Ballet demands patience and sacrifice. Last summer I went back en pointe. I did one impatient releve and now have a black toenail that is still healing four months later. Since then, I’ve worked on proper form and developing my leg strength. In the last month my hamstrings have grown progressively tighter. Yesterday, while stretching before class, I said to my teacher, the more classes I take, the stiffer I become. He smiled and said, that's good, that means you're getting stronger and you're training correctly. Have you ever seen how NYC Ballet dancers walk? They're stiff. That means they're strong. But, I said, what about my flexibility? Splits and backbends? Well, you have to stretch, he said.

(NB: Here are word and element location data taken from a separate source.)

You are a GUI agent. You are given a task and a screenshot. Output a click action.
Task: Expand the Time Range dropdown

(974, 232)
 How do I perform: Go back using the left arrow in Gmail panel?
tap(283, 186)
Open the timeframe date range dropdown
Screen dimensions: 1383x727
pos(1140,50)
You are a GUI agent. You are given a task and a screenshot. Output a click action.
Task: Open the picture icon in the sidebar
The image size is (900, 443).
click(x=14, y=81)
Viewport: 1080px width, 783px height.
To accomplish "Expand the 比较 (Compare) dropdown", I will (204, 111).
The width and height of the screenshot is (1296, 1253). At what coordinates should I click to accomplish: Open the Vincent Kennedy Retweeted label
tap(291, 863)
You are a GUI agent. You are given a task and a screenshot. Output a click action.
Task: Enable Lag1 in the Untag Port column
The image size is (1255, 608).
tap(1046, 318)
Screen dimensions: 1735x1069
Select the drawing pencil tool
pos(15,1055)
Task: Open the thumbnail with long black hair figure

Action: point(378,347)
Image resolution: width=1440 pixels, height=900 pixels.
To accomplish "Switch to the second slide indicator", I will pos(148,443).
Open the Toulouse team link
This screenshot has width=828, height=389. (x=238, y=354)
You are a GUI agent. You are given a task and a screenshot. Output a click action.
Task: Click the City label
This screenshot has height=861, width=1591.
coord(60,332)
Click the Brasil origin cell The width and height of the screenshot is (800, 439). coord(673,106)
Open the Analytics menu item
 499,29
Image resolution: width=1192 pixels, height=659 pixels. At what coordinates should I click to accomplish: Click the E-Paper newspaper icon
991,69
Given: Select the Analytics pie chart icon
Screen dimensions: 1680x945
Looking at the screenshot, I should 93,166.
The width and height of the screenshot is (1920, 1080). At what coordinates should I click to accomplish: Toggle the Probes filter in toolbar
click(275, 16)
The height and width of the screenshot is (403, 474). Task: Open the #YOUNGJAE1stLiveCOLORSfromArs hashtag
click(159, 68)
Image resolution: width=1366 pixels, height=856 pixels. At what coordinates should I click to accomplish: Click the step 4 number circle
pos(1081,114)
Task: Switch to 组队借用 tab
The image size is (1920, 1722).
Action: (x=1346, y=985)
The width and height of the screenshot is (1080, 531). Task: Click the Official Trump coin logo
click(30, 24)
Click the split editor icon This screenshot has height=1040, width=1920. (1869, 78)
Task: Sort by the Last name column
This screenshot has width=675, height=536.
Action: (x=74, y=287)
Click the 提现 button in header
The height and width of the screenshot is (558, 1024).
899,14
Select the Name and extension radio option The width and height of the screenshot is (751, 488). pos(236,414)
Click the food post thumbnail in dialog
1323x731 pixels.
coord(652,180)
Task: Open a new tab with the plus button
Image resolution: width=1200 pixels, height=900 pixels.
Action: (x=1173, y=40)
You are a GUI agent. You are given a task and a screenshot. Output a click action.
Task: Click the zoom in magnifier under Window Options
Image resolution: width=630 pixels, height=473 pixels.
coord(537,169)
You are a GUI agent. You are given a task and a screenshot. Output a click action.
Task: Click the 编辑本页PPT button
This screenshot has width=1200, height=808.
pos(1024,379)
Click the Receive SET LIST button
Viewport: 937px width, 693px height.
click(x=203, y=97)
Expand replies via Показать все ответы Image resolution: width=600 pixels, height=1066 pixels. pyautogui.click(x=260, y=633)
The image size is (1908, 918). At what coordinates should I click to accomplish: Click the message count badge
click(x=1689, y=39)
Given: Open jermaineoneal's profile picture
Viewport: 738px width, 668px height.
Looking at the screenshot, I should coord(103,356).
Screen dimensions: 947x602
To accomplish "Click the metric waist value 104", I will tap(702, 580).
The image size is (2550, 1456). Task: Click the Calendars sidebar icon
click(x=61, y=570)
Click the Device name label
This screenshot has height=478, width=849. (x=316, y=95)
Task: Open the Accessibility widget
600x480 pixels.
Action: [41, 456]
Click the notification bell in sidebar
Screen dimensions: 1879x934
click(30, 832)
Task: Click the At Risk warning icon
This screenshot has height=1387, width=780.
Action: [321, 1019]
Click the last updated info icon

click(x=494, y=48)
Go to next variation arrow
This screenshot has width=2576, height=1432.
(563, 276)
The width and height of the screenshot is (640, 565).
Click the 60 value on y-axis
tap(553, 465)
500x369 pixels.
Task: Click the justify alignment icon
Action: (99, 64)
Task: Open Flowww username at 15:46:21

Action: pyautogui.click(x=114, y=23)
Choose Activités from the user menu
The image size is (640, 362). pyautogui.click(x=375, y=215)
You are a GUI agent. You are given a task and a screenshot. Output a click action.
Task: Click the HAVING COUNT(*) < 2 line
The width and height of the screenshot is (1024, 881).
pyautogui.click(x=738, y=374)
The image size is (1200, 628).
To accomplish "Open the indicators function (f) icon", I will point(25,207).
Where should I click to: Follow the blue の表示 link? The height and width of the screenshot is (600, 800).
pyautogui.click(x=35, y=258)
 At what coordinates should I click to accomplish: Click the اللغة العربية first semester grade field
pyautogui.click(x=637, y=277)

Ballet is constant challenge and self competition. What keeps me hooked is when my body works as it should: when I do a pirouette with correct form (and sometimes a double, and soon a triple); when, while doing pique turns, I am able to keep my eye on the spot and traverse the entire dance floor without becoming dizzy; and when I can get my leg just that much higher in an arabesque. That’s when I feel most connected to myself, to the music, to the imaginative audience for whom I am dancing, to the mystery of expressing myself through dance. In a world whose sharp edges stifle creativity, and whose brash assertions of self subvert beauty, in ballet I am finally allowed to express myself through a form that glorifies the feminine. I have great admiration for the masculine, but today’s world is over-balanced with it. Ballet turns that order on its head. In explaining its popularity with women, it seems to me that Balanchine correctly said: “Ballet is woman...Woman is the world and man lives in it."
That might explain the facial expression of the quiet Korean woman who I met a year ago. Now in her mid-twenties, she is learning ballet for the first time. Late on a Tuesday evening, after class at Ballet Arts, she sat on the floor of the lounge and, bending over to sew the ribbons on her pointe shoes, looked at me with pure and radiant joy.